___ Dataset records

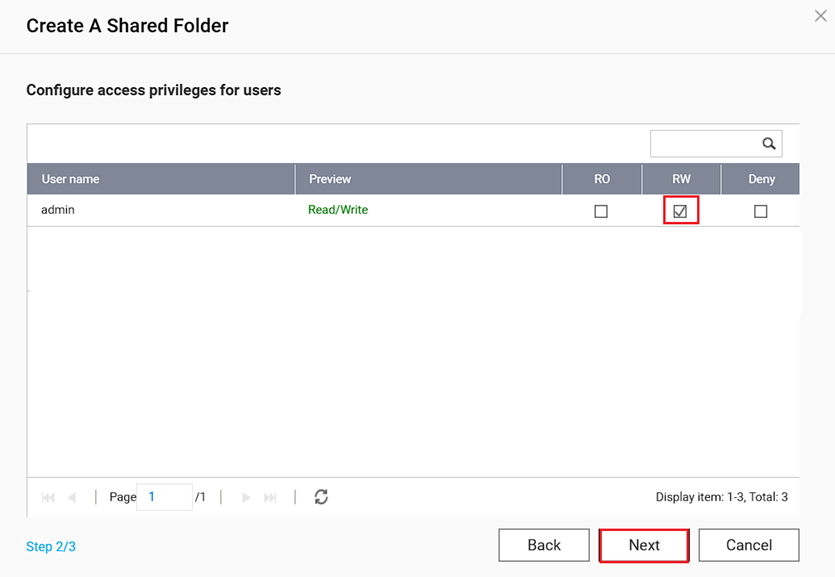Screen dimensions: 835x577
Task: Click the magnifier search icon
Action: tap(768, 144)
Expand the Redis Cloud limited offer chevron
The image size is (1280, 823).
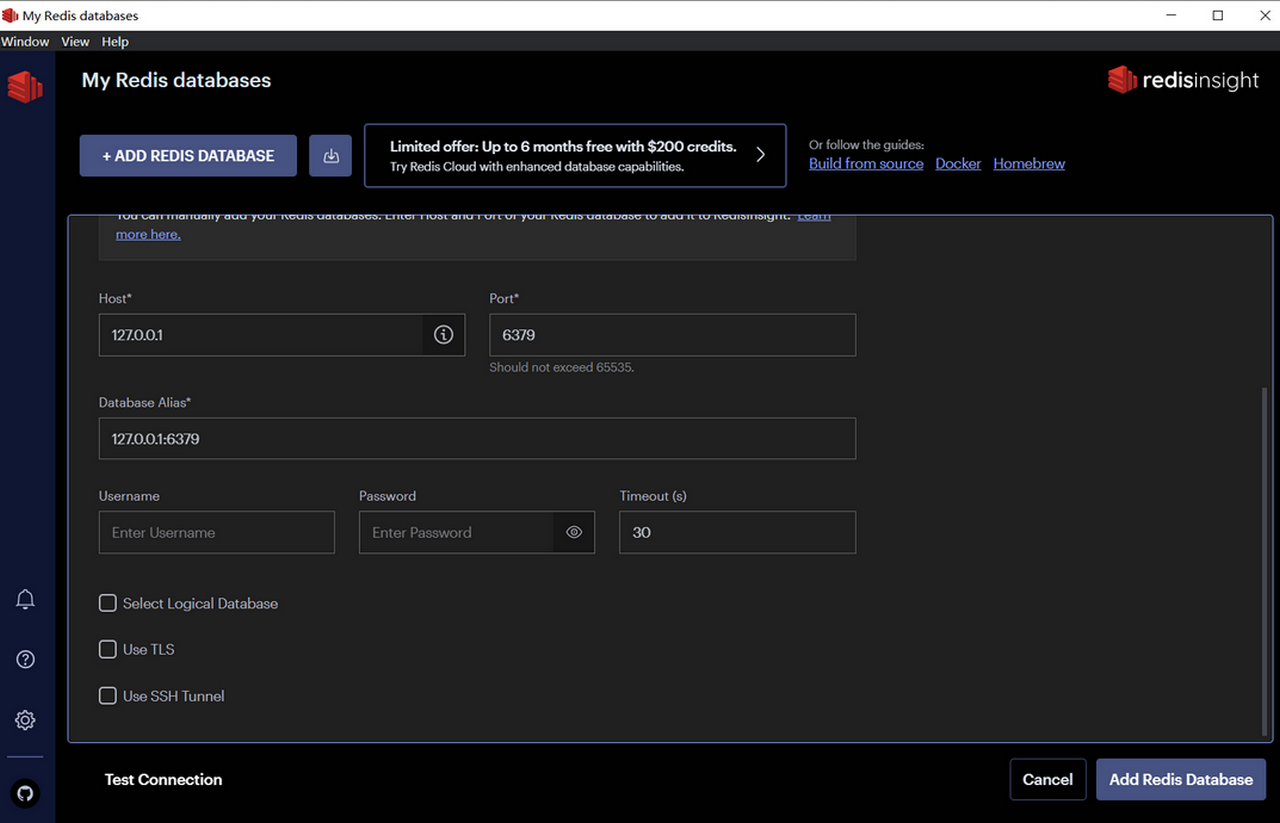click(760, 155)
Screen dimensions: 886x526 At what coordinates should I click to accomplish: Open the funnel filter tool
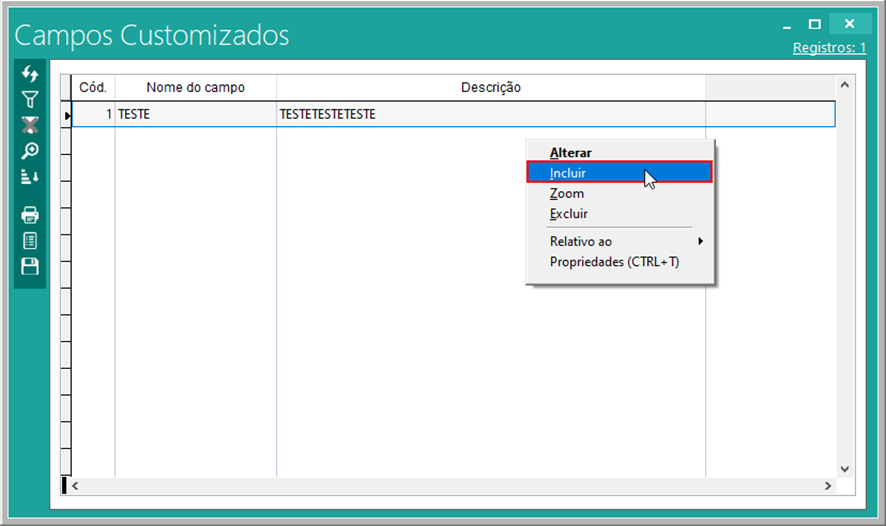point(30,100)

______

§ **The task**
With pictures left out, repeat exactly the lines from the one containing "The image size is (1280, 823)." through the last line of the data above, inclusive, and nothing else.

§ **Response below**
The image size is (1280, 823).
click(760, 155)
Screen dimensions: 886x526 At what coordinates should I click to accomplish: Open the funnel filter tool
point(30,100)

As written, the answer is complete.